I am trying to run a model (python script) in script mode
on AWS sagemaker . I try to use Tensorflow estimator to invoke script from notebook as shown below
from sagemaker.tensorflow import TensorFlow
tf_estimator = TensorFlow(
entry_point='train.py',
role=role,
train_instance_count=1,
train_instance_type='local_gpu',
framework_version='1.12',
py_version='py3',
script_mode=True,
hyperparameters={'epochs': 10})
tf_estimator.fit({'training': training_path_input, 'validation': validation_path_input})
I get error as shown below.
> Creating tmpvq65nmup_algo-1-wipol_1 ...
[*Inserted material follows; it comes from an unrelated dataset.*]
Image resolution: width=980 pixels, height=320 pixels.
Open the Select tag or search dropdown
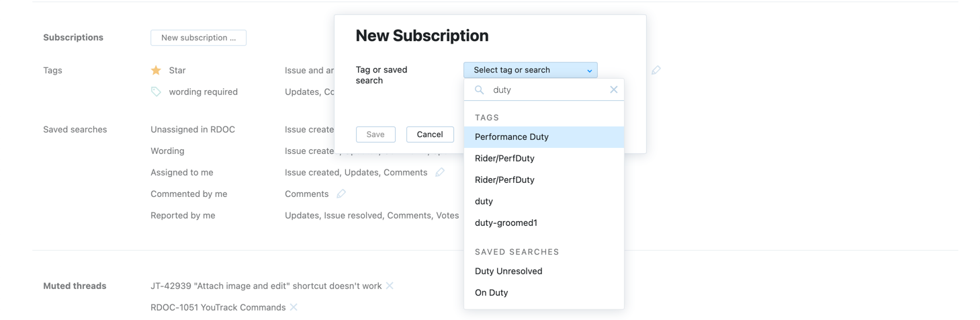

> ting tmpvq65nmup_algo-1-wipol_1 ... error
> ERROR: for tmpvq65nmup_algo-1-wipol_1 Cannot start service algo-1-wipol: OCI runtime create failed: container_linux.go:349:
> starting container process caused "process_linux.go:449: container
> init caused \"process_linux.go:432: running prestart hook 1 caused
> \\\"error running hook: exit status 1, stdout: , stderr:
> nvidia-container-cli: initialization error: nvml error: driver not
> loaded\\\\n\\\"\"": unknown
I would like know how this can be fixed.
Hi could you provide more information regarding the notebook instance you have, which kernel you were running the notebook example with?
The issue seems to be that the the nvidia driver was not installed.